Questions d’hier, réponses de demain: compte rendu MUTEK 2022
Publié le 30 août 2022 access_time 5 minutesPar Philippe Bédard, chercheur et rédacteur, Xn Québec
Une version anglaise de ce compte rendu est disponible sur sur le site XR Must.
Du 23 au 26 août 2022, des centaines d’esprits curieux se sont retrouvés au Cœur des Sciences de l’UQAM pour la huitième édition du MUTEK Forum. Cette année encore, le Forum offrait une série d’activités (conférences, tables rondes, ateliers, classes de maître, rencontres de réseautage, etc.) visant à pousser les réflexions sur les enjeux actuels en musique électronique et en art numérique.
Après deux années d’absence, l’enthousiasme et le bienfait de retrouver la communauté en personne se lisaient sur tous les visages. En même temps, les effets de la pandémie et le besoin de continuer à s’adapter à cette nouvelle réalité furent un thème central du Forum. Xn Québec vous propose un retour sur les échanges qui ont pris place lors de ces quatre journées d’événement.
Retour à la «vraie» vie?
L’activité d’ouverture du Forum a donné le ton au reste de l’événement. Dans « Retour à la “vraie” vie? », Jeanne Charlotte Vogt (NODE Forum for Digital Arts) et l’artiste nouveaux médias de renommée internationale Jeremy Bailey ont ouvert le bal avec une discussion ludique ponctuée par des démonstrations de filtres de réalité augmentée créés par ce dernier, qui proposaient un point de vue comique et bien souvent ironique sur certains des phénomènes les plus marquants de ces dernières années.
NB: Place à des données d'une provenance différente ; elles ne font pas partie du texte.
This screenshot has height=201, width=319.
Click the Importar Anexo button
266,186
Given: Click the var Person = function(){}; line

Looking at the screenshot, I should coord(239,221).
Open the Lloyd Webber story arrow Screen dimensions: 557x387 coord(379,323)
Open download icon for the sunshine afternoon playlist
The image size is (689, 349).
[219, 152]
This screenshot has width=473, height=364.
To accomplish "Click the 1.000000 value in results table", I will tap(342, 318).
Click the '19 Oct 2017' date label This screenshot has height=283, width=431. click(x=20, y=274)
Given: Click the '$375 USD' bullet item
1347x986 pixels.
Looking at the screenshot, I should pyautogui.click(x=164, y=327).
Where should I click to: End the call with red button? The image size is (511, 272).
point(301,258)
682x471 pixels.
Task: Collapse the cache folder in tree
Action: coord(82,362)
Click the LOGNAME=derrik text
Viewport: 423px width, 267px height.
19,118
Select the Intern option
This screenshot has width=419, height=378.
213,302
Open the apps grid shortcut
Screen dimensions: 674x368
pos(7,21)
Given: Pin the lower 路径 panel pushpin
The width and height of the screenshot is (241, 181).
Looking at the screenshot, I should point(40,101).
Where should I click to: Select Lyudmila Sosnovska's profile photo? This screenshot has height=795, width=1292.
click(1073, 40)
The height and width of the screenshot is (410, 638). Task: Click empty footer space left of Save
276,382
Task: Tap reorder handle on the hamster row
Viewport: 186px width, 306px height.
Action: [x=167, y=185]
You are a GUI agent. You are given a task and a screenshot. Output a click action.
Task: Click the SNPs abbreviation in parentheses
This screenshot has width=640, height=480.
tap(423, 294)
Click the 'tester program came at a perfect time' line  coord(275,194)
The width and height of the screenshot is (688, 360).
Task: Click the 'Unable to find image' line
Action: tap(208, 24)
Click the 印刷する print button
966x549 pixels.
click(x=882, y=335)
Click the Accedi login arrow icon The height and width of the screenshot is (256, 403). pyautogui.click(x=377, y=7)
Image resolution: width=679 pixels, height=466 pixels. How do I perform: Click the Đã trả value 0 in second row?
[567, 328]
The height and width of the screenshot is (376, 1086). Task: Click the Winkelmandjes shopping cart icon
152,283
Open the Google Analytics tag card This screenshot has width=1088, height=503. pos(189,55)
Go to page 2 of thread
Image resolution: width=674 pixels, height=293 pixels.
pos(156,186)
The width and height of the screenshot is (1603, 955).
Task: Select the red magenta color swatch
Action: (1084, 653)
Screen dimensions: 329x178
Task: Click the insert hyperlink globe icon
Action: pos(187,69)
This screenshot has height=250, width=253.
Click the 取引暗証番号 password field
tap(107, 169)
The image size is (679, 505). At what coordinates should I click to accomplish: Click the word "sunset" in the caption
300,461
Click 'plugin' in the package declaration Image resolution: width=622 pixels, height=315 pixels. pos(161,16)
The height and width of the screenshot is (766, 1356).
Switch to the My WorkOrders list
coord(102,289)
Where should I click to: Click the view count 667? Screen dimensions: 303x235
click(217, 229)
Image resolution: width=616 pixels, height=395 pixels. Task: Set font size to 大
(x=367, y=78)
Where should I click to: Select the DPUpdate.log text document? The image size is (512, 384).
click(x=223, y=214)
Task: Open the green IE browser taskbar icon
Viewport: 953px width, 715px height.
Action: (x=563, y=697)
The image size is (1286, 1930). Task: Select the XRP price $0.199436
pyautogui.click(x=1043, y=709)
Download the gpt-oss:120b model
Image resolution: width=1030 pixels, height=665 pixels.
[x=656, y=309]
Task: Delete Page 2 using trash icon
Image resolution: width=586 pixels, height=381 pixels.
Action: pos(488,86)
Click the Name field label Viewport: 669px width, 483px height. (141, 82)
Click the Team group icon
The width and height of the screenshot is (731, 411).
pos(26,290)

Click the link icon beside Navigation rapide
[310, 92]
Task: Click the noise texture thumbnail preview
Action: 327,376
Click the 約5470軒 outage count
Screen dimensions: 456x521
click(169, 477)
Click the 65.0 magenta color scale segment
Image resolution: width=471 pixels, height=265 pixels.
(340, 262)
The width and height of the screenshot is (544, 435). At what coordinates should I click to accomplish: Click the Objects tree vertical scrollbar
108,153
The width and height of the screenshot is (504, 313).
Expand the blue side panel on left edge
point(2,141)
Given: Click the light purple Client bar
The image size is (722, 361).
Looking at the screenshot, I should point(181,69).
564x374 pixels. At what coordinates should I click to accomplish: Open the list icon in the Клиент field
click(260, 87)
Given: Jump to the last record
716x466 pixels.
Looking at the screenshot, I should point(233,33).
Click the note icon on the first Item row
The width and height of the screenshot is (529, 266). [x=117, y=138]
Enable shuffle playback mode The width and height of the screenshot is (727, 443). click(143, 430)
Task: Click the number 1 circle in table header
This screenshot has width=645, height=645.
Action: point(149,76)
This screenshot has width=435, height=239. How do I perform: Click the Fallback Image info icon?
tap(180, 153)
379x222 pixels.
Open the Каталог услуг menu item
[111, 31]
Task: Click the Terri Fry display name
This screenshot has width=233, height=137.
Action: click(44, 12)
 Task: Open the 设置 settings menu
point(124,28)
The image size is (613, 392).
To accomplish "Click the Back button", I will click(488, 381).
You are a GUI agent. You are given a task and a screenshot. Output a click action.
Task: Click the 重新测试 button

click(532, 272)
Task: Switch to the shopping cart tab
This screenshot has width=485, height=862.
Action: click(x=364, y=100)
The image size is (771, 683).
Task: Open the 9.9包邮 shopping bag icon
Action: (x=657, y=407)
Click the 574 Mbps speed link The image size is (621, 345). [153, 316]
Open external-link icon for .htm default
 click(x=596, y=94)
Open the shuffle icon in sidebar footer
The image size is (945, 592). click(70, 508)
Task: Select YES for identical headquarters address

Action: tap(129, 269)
Et si vous pouviez vraiment mettre les gens en sourdine comme en visioconférence, ou encore connaître la vraie valeur des relations sociales grâce à une cryptomonnaie créée spécialement pour MUTEK ? On sentait bien dans cette discussion — comme dans bien d’autres qui l’ont suivie — un curieux mélange de plaisir et de malaise face aux nouvelles habitudes hybrides que nous avons développées depuis 2020 et que nous continuons de devoir apprivoiser.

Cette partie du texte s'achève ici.